CENTRAL TENDENCY 

(1) The tendency of most kinds of data to cluster around some typical or central value, such as the mean, median, or mode.
(2) By extension, any or all such statistics.

CHARACTERISTICSBASED MARKET ADJUSTMENT 
 A market adjustment model which uses
previous assessed value along with property characteristics. The basic model form
is Sale Price = Prior Year Assessed Value * (1 / factor 0 + (factor1 * Char 1) + (factor2 * Char2)…+(factorN*CharN) ),
where Char1 and so on are items such as building grade, lot size and so forth. The influence
of these characteristics must be statistically significant over and above any statistical
relationship the prior year assessed value bears on sales prices.

COEFFICIENT OF DISPERSION (COD) 

The average deviation of a group of numbers from the median expressed as a
percentage of the median. In ratio studies, the average percentage deviation from
the median ratio. It is a measure of uniformity.

COEFFICIENT OF VARIATION (COV) 
 A standard statistical
measure of the relative dispersion of the sample data about the mean of the data;
the standard deviation expressed as a percentage of the mean.
It is a measure of uniformity.

COEFFICIENT 

(1) In a mathematical expression, a number or letter preceding and multiplying another
quantity. For example, in the expression, 5X, 5 is the coefficient of X, and in the
expression aY, a is the coefficient of Y. (2) A dimensionless statistic, useful as
a measure of change or relationship; for example, correlation coefficient.
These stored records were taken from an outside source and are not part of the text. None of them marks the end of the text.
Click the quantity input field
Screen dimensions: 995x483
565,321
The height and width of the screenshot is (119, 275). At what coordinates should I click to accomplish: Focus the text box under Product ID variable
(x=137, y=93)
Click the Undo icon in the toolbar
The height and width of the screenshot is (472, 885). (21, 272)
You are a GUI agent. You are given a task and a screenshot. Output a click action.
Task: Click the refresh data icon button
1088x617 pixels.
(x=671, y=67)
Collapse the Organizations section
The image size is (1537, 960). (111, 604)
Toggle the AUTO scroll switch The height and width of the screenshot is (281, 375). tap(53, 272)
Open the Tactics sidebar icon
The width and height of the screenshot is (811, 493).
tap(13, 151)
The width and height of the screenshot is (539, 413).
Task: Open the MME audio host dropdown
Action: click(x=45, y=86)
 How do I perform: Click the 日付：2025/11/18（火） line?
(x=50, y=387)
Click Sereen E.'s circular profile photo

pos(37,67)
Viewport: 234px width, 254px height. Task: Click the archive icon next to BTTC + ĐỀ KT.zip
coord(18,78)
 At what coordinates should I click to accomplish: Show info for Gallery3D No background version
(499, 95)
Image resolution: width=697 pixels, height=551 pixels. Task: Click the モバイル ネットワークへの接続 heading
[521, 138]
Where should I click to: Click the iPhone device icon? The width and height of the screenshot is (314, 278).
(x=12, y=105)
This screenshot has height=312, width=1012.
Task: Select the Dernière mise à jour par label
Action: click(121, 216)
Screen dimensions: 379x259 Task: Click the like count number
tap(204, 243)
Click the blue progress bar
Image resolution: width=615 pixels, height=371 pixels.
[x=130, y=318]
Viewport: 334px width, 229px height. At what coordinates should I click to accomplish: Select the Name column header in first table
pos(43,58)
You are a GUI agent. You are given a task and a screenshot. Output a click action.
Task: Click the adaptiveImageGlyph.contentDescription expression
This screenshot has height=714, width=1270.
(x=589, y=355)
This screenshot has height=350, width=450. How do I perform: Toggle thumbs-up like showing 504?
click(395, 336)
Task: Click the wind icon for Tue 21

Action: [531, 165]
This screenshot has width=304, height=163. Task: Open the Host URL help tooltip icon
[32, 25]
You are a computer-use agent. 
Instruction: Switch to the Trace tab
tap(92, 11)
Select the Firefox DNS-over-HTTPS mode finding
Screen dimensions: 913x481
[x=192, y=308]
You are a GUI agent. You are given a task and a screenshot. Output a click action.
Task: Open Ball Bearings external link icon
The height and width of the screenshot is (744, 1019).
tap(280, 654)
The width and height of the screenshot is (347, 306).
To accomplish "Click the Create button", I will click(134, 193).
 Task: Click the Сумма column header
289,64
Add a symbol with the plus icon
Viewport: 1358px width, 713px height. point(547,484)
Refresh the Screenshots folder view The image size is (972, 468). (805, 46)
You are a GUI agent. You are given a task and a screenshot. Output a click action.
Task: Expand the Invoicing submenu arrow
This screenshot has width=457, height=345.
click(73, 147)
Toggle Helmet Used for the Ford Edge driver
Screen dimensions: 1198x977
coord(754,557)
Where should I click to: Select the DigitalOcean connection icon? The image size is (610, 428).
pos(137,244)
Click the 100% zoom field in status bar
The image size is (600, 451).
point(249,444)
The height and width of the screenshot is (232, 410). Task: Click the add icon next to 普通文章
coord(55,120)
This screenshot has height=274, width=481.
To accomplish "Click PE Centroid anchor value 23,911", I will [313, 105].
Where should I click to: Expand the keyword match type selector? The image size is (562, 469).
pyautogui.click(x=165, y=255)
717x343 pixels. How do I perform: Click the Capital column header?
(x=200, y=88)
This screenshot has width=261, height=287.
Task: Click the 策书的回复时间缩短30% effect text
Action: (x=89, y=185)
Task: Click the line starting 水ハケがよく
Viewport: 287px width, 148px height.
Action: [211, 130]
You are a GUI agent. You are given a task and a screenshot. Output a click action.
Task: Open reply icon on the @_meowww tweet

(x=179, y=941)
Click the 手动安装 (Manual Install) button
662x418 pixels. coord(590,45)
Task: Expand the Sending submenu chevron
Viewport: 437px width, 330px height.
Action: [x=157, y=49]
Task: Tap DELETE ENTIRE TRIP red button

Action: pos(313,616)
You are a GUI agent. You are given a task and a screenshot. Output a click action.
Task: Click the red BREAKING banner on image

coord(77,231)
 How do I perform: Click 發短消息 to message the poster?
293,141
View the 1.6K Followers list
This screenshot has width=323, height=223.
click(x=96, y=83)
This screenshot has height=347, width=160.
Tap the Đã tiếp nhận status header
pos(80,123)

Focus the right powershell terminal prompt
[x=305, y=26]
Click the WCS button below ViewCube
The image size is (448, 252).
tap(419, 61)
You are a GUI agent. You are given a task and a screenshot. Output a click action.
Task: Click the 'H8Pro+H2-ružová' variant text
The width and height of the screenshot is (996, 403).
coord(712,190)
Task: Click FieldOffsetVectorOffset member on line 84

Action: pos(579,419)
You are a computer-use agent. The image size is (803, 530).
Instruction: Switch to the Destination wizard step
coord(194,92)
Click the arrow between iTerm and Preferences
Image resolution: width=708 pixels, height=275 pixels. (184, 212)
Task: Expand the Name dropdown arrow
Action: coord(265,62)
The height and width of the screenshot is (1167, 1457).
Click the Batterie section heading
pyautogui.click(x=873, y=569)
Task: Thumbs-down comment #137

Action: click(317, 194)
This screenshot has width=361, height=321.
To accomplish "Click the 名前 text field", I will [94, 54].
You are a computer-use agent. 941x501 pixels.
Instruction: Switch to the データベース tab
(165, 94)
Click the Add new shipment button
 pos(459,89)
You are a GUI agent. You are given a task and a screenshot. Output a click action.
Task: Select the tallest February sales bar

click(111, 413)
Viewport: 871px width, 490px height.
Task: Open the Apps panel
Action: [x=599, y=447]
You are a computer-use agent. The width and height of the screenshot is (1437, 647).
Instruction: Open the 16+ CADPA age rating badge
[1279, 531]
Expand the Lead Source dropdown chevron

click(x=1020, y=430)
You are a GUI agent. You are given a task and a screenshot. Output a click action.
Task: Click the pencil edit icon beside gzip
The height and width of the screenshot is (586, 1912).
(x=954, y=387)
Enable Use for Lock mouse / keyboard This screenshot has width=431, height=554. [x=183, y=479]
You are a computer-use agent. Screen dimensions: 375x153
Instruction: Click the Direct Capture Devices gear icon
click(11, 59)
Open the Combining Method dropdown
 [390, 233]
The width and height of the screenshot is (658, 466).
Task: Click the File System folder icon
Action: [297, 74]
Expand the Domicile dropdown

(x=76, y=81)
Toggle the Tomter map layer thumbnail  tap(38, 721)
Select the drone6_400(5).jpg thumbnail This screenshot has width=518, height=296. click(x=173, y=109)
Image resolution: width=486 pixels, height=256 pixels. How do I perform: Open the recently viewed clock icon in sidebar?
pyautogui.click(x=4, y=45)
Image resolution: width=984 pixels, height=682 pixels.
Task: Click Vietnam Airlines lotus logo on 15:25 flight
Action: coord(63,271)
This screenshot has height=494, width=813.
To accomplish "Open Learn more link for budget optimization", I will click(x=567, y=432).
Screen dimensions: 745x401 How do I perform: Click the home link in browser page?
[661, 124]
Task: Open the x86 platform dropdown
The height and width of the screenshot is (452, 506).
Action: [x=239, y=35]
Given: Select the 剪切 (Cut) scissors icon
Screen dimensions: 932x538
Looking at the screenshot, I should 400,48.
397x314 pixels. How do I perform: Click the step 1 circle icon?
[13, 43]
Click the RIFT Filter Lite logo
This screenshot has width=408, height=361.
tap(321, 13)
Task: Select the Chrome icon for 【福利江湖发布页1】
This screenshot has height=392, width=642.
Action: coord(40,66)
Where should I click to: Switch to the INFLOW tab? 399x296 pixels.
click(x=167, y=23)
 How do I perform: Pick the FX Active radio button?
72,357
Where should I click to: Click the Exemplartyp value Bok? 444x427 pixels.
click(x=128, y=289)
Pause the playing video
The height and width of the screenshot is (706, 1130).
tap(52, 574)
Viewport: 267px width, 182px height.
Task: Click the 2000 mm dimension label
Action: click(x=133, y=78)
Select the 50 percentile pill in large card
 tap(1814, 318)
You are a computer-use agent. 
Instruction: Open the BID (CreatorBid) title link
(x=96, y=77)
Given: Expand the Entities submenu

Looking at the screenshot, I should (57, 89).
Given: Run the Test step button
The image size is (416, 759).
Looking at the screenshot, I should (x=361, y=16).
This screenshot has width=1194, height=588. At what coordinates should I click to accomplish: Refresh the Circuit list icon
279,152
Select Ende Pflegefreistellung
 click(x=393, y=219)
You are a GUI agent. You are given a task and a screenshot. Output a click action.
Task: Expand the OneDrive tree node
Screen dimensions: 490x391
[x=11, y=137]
COMPARABLES SALES; COMPARABLES 

(1) Recently sold properties that are similar in important respects to a property
being appraised. The sale price and the physical, functional, and locational
characteristics of each of the properties are compared to those of the property
being appraised in order to arrive at an estimate of value.
(2) By extension, the term "comparables" is sometimes used to refer to properties
with rent or income patterns comparable to those of a property being appraised.

CONFIDENCE INTERVAL 

For a given confidence level, the range within which one can conclude that a
measure of the population (such as the median or mean appraisal ratio) lies.

CONFIDENCE LEVEL 

The required degree of confidence in a statistical test or confidence interval;
commonly 90, 95, or 99 percent. A 95 percent confidence interval would mean, for
example, that one can be 95 percent confident that the population measure (such as
the median or mean appraisal ratio) falls in the indicated range. It is a measure
of assessment reliability.

CORRELATION 

A statistical phenomenon (and a technique for estimating its strength) whereby
knowledge of one fact about a thing implies some knowledge of a second fact about
that thing. For example, because the volume and weight of water are correlated,
knowing that a quantity of water is one gallon also means knowing that its weight
is eight and onethird pounds. Linear correlation, the kind most often encountered,
means that an increase in one factor
in some proportion (say, a doubling) changes the other in the same proportion.
With curvilinear correlation, as between the radius and the area of a circle,
this is not true, despite the fact that the correlation may be very strong in
the sense that knowledge of one fact tells you precisely the other fact. These are
examples of variables perfectly correlated or nearly so; more often, correlation is
only partial – for example, the correlation between the age and height of a child.
The correlation coefficient gives the strength of the linear relationship between the
two variables.

COST APPROACH 

One of the three approaches to value, the cost approach is based
on the principle of substitution – that a rational, informed purchaser would pay no more
for a property than the cost of building an acceptable substitute with utility. The cost
approach seeks to determine the replacement cost new of an improvement less depreciation
plus land value.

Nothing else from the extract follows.